(Rows from a screen grounding dataset)
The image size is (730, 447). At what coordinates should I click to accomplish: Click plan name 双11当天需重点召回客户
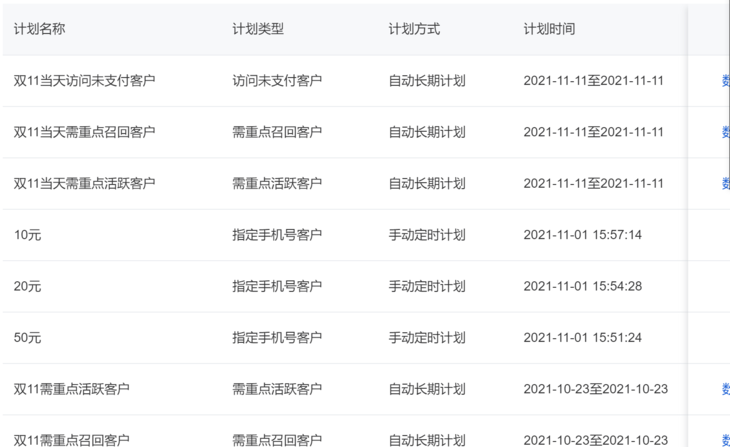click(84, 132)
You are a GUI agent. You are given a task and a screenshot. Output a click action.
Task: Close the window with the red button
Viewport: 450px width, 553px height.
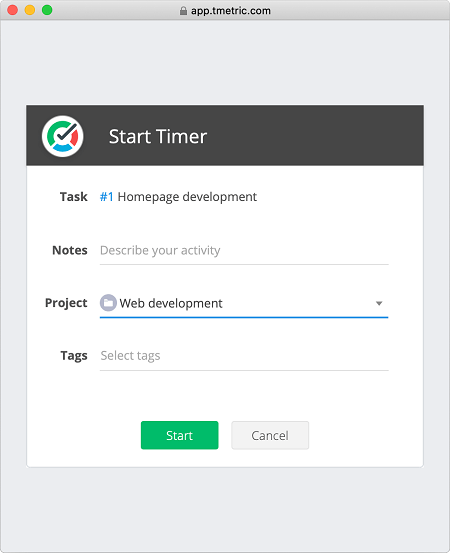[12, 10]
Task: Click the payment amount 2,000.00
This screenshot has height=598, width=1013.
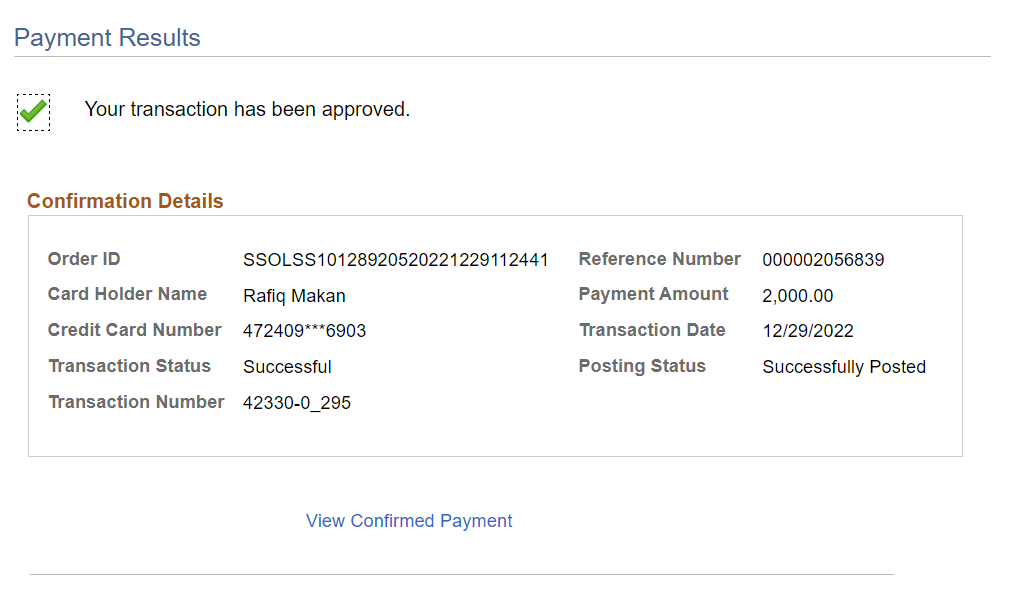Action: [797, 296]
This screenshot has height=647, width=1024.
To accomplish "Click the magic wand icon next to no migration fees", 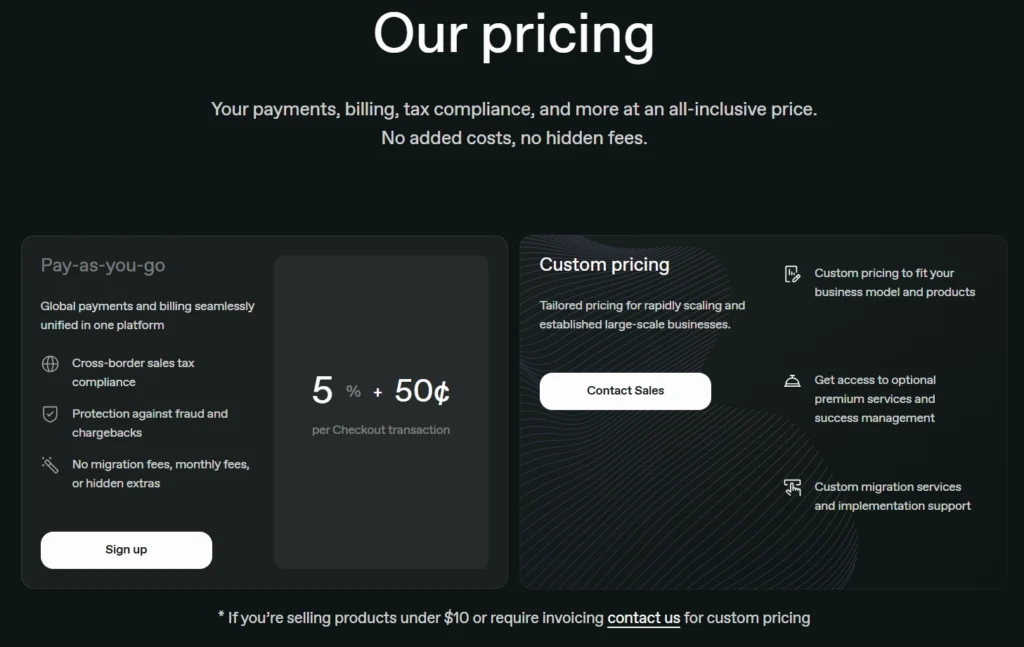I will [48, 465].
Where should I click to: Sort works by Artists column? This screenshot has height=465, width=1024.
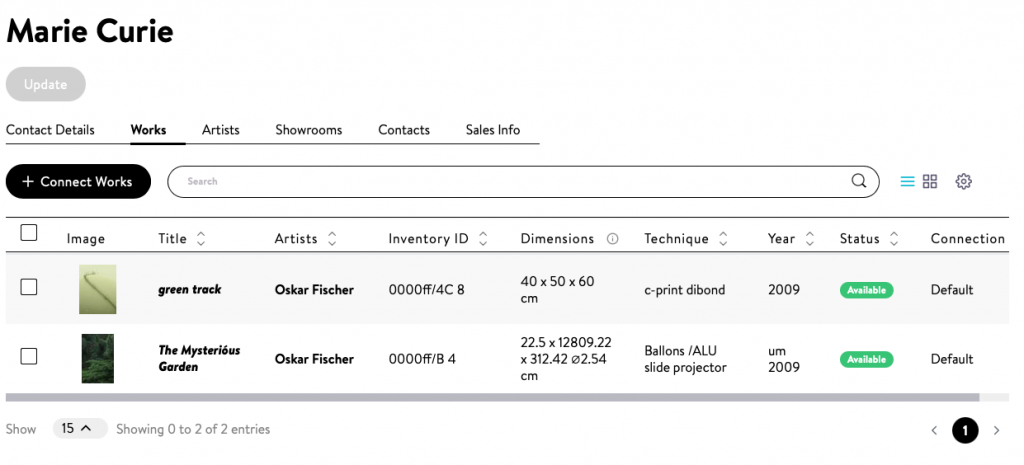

**Work to complete**. Starting with the first line of the data and going on through the line with "Action: [797, 296]", write every line out again, requests included, and shift each coordinate in the answers by adding 75 while leaving all other numbers unchanged. Omit the pictures.

**Reply to the task**.
The image size is (730, 447). At what coordinates should I click to accomplish: Click plan name 双11当天需重点召回客户
click(159, 207)
You are a GUI agent. You are given a task and a screenshot. Output a click action.
Task: Close the window with the red button
Viewport: 450px width, 553px height.
[87, 85]
Task: Click the payment amount 2,000.00
This screenshot has height=598, width=1013.
Action: [872, 371]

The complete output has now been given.